Step by step guide to accessing data via AWS account:
1. Visit aws.amazon.com
2. Click “Create Amazon Web Services (AWS) account”
3. Enter the required details and follow all the prompts – please note that AWS will request your CC information for validation purposes
4. After creating your AWS account, log in to your account, this will take you to the AWS console Landing Page
5. While logged into your AWS account, open the following link in a new tab:
Access Raw 990 Data Lake via Command Line (Terminal)
The following steps outline how to access the Data Lake with command line tools (CLI). This option is recommended for advanced users. Alternatively, we recommend that you access the Data Lake directly via AWS.
Important Note!
This option requires the user to have AWS CLI Tools installed In your Terminal. If you do not have AWS CLI Tools installed follow these instructions.
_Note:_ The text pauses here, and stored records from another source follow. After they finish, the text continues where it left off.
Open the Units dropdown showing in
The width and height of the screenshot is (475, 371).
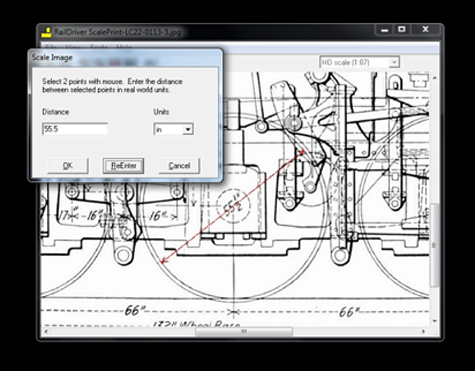pyautogui.click(x=173, y=129)
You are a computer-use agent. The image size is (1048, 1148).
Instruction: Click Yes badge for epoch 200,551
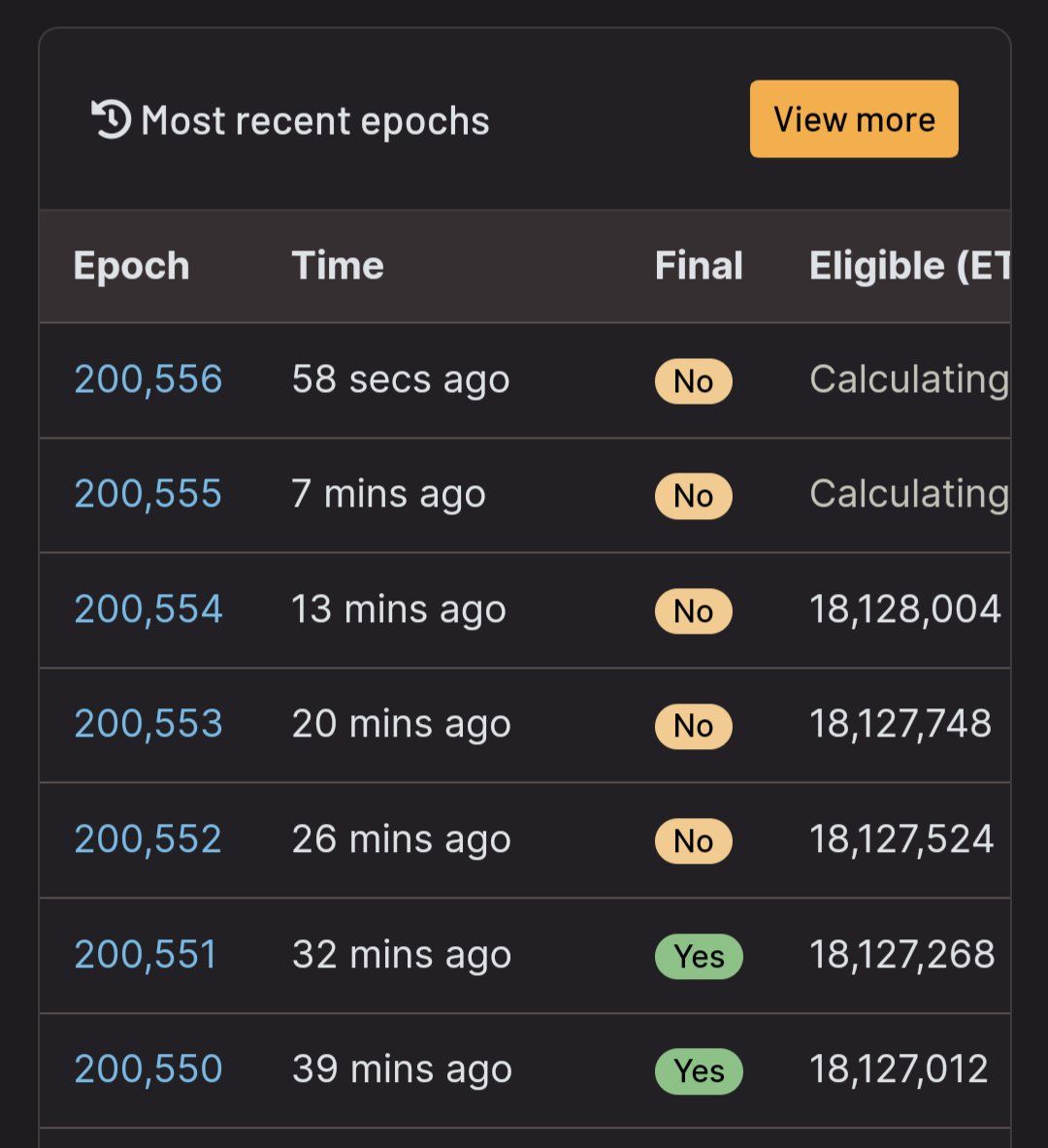(x=699, y=956)
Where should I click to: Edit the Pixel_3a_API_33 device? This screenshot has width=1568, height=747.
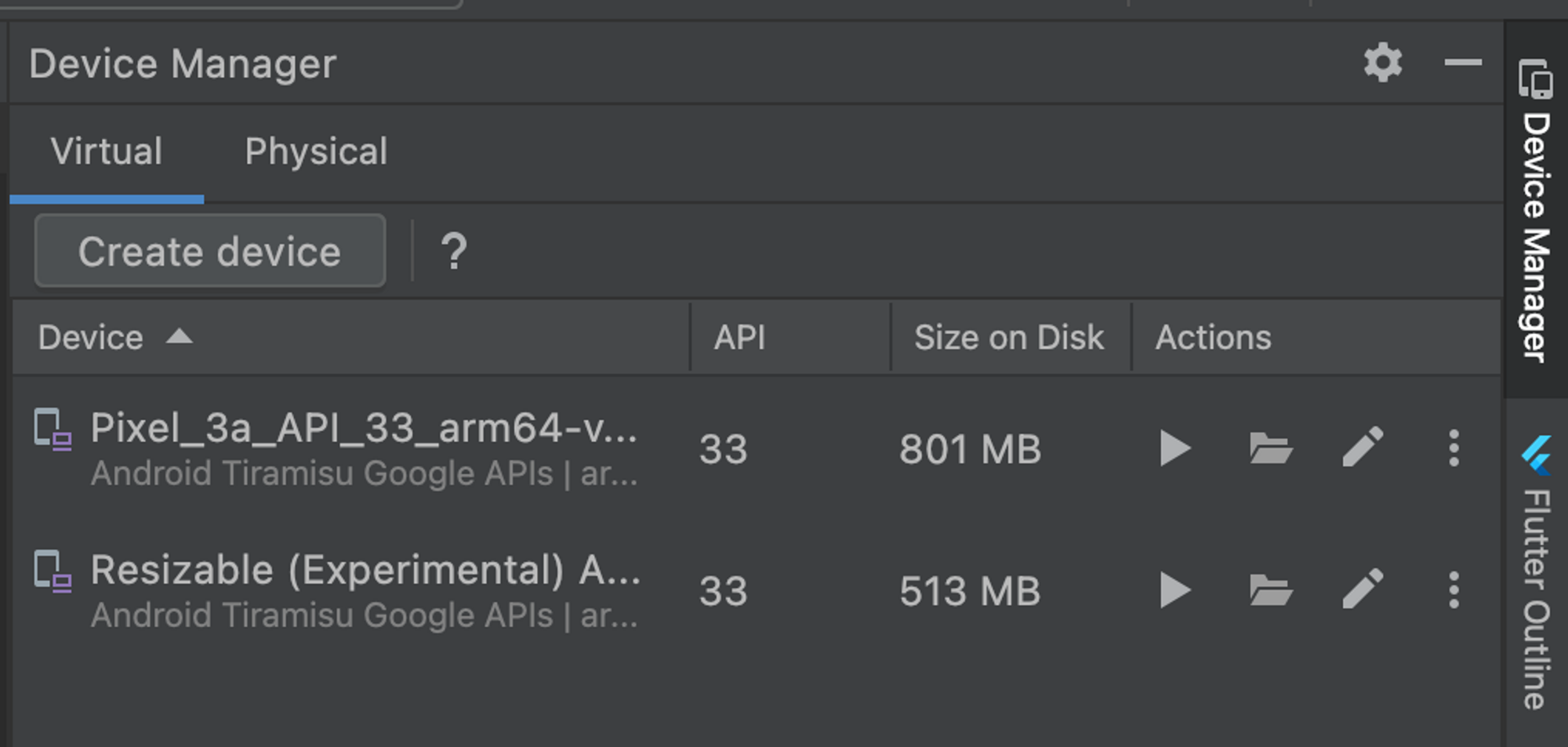(x=1363, y=448)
This option will allow the user to access the files programmatically.
Step by step guide to accessing data via Command Line Terminal:
1. Open your terminal
2. To access the main bucket & list contents, type the following to access main bucket:
aws s3 ls gt990datalake-rawdata –no-sign-request
Note: You can learn more about no-sign-request parameter here
3. For any bucket sub directories use a similar command with the url from this table.
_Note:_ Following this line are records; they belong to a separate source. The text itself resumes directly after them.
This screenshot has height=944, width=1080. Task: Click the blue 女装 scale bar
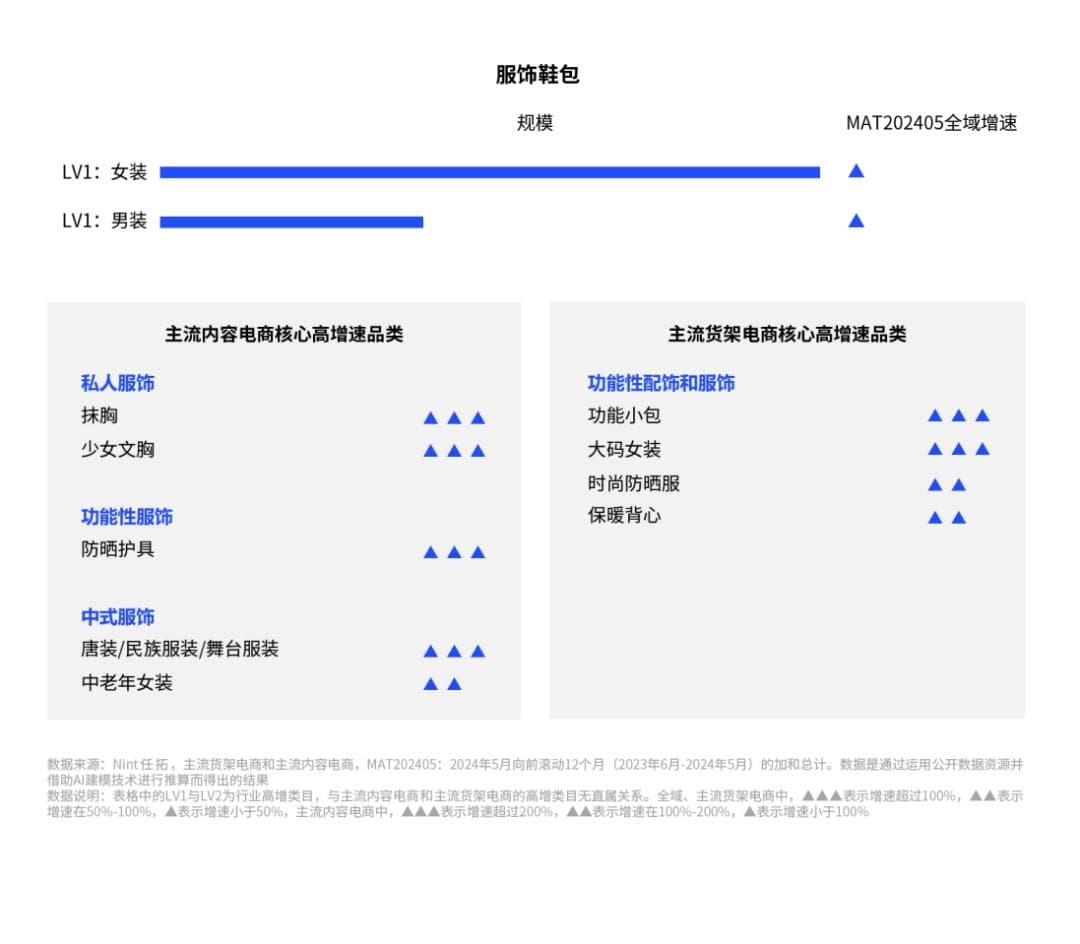[489, 172]
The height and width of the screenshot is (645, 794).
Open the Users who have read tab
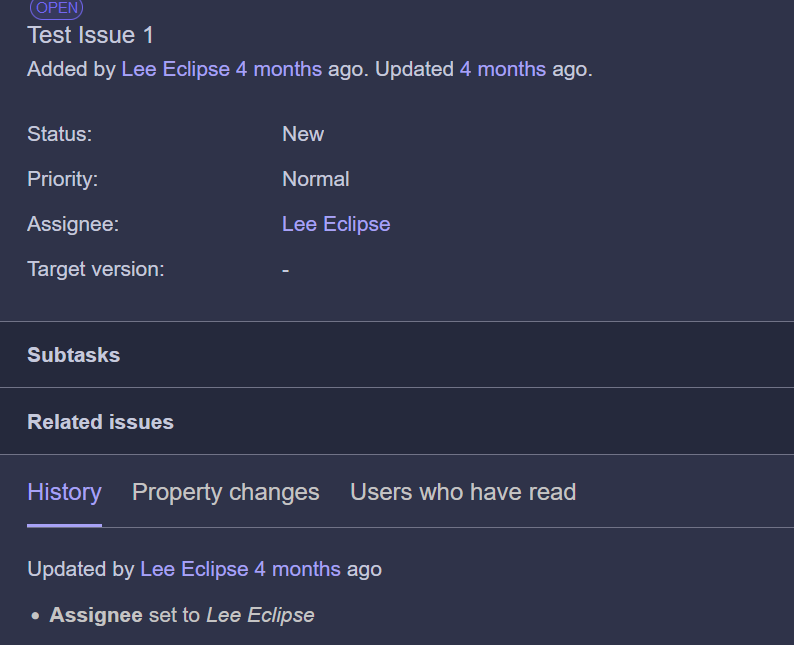click(463, 492)
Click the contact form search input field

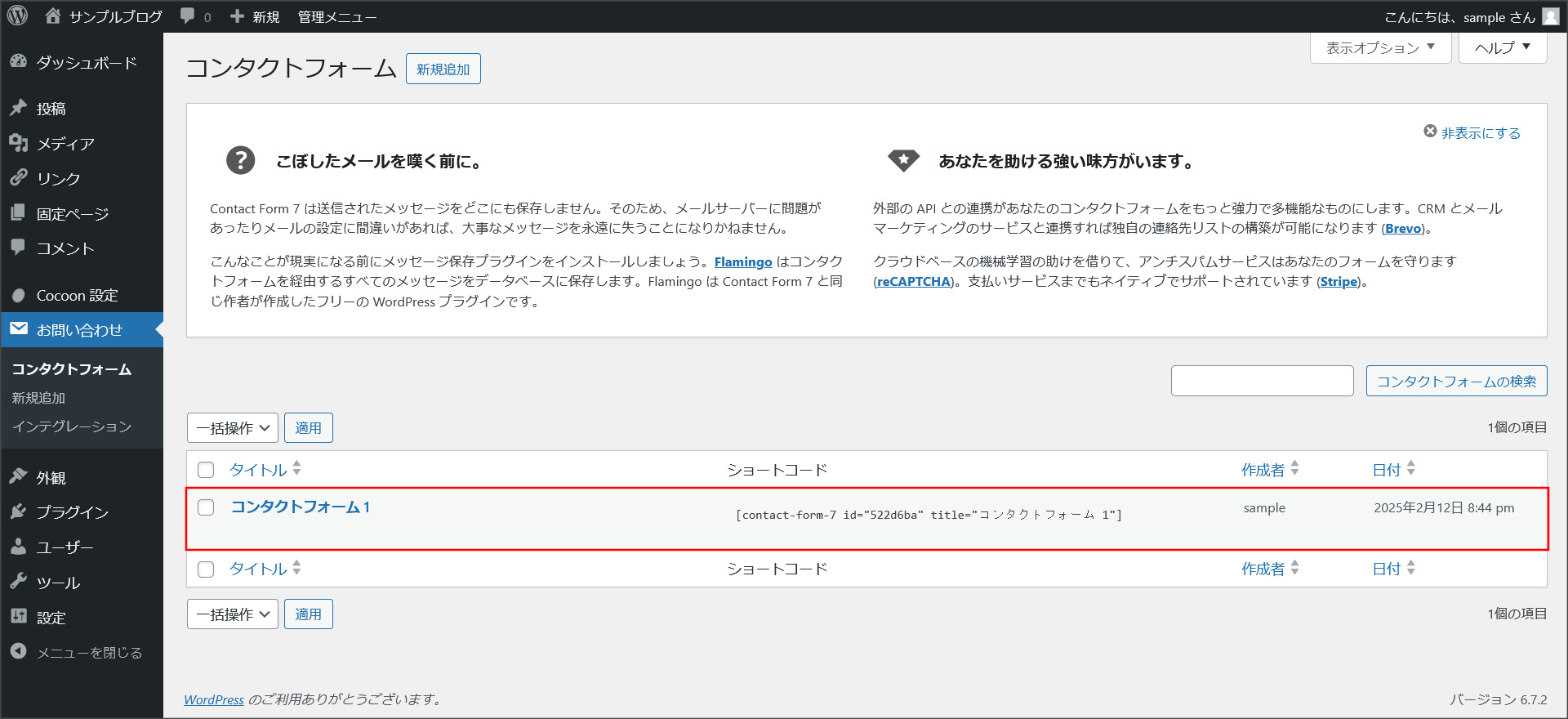(1262, 381)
4. To download contents from a bucket to your local computer, use the
following prompt:
aws s3 cp gt990datalake-rawdata/{FromTableAbove} yourlocalpath
An example for downloading index would be:
s3://gt990datalakerawdata/Indices/990xmls/index_all_years_efiledata_xmls_created_on_2023-10-29.csv index.csv
For additional commands visit AWS CLI documentation
Access Raw 990 Data Lake via Browser
The following steps outline the option to access the Data Lake directly through your browser. This is a multi-step process where you will have to download sample indices (tables that document all the files in the dataset) and navigate through the indices to recreate the link to the desired files, which are housed on AWS.
Important Note!
This option allows you to download sample indices directly through your browser. Please note that these are multi-gigabyte files being downloaded directly onto your device. For more efficient access to the datasets, you can access the data directly with a free Amazon Web Services account via the “Access via AWS” option on the home page.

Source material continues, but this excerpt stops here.